**Problem description**
Find and copy each line of the data that includes "screenshot".

**Data records**
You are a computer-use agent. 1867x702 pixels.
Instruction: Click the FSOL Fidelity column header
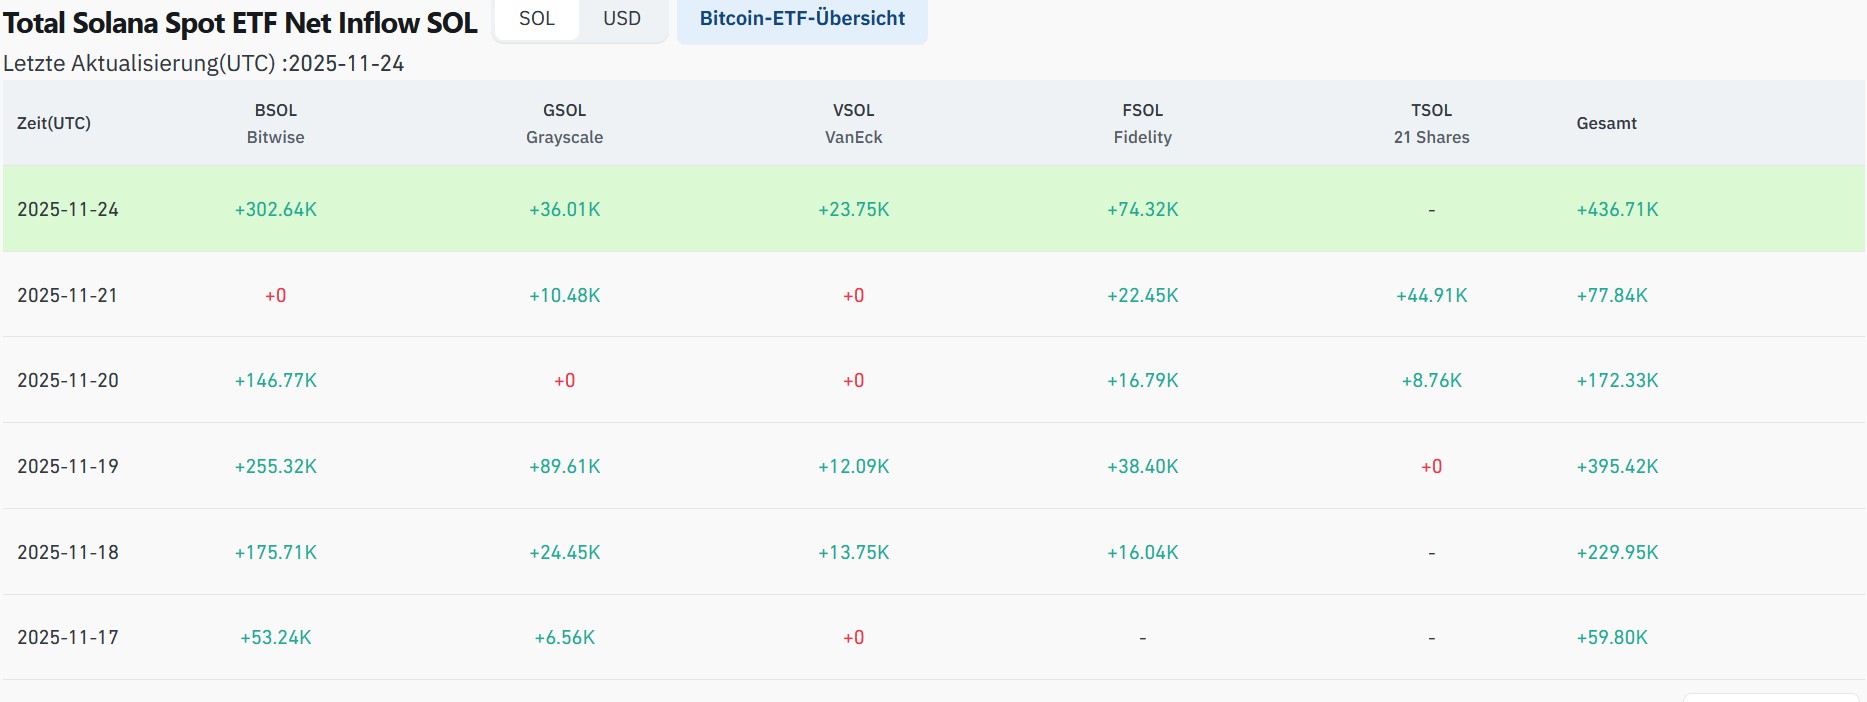tap(1143, 123)
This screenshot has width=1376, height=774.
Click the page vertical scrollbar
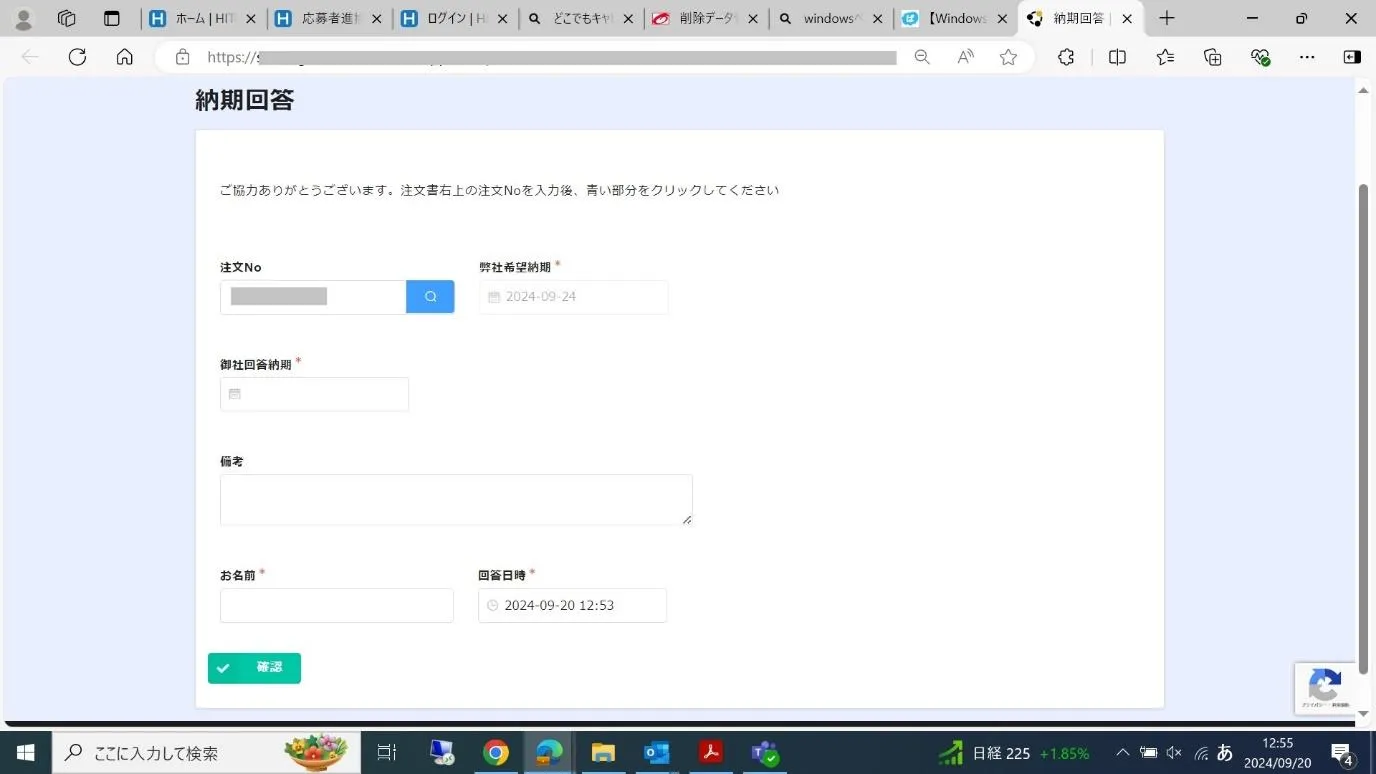point(1362,400)
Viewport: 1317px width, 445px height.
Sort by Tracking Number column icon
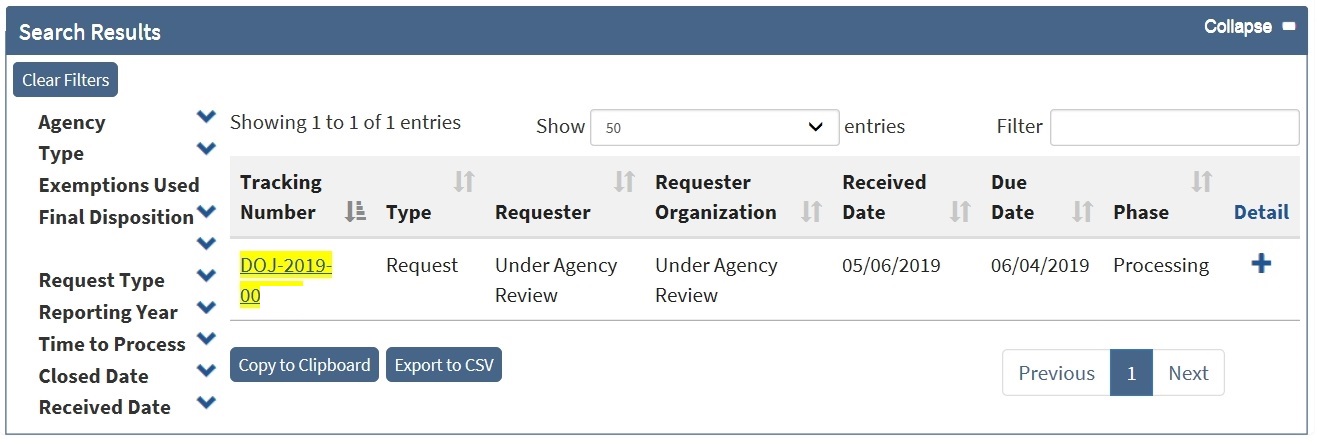pos(355,212)
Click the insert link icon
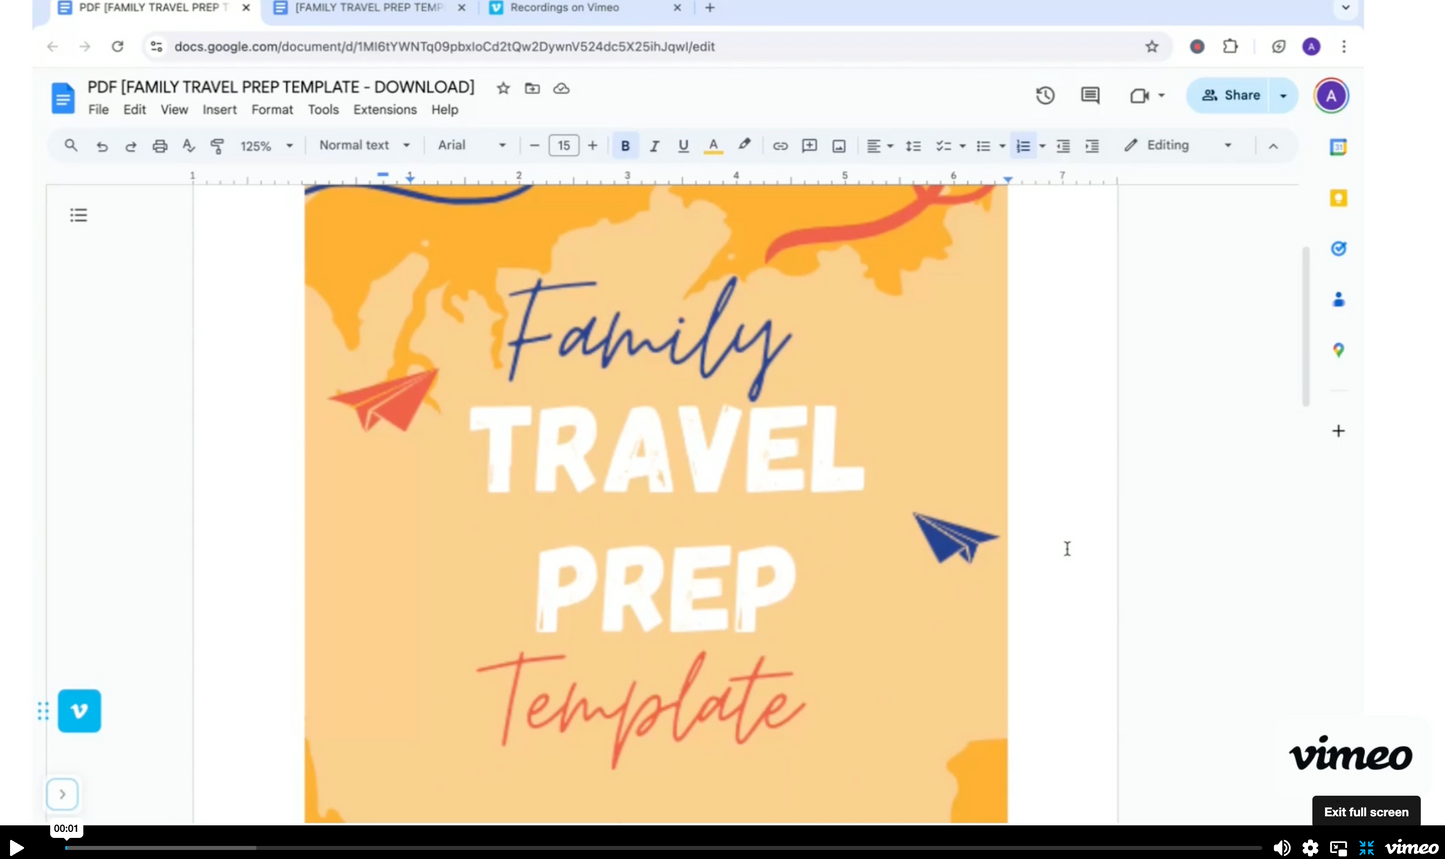 780,146
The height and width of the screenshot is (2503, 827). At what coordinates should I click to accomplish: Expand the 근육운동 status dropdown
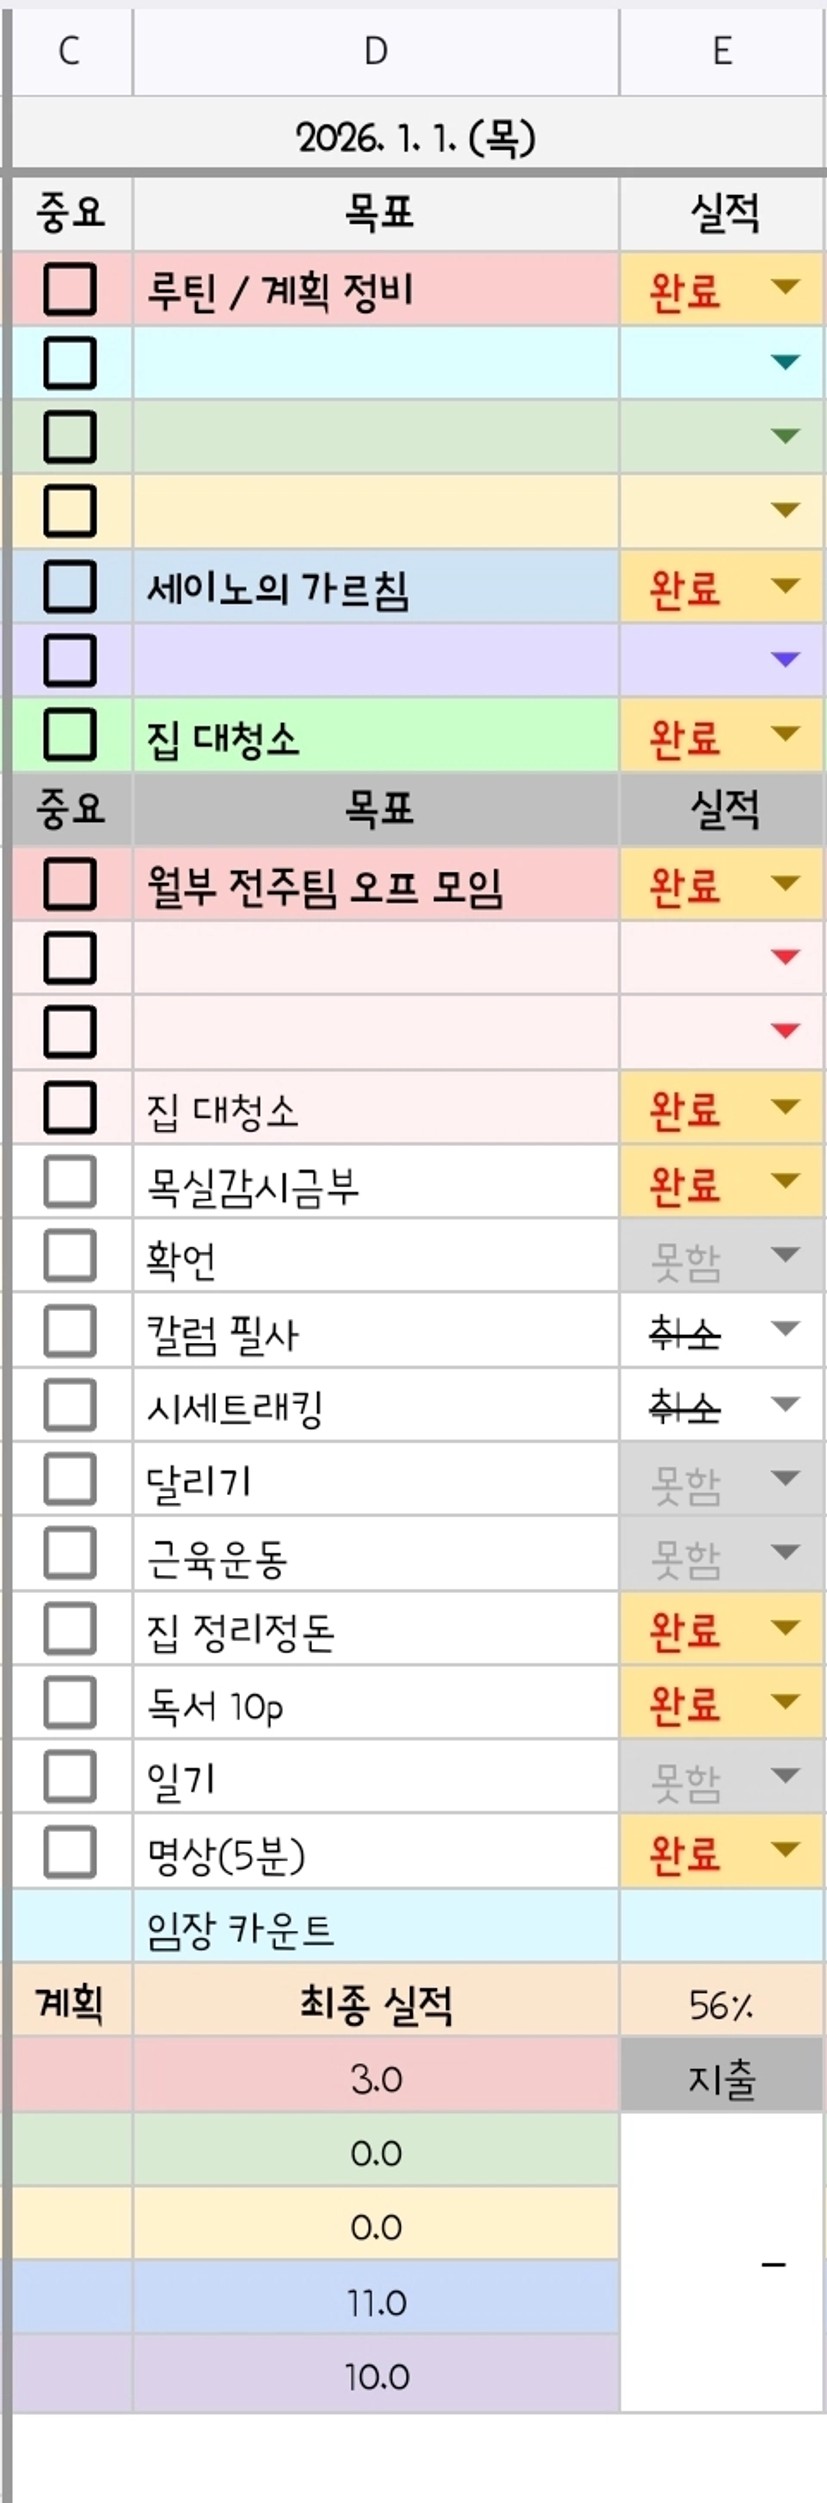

**Output for this exercise**
This screenshot has width=1376, height=774.
The height and width of the screenshot is (2503, 827). At what coordinates should I click to accomplish: Expand the 근육운동 status dropdown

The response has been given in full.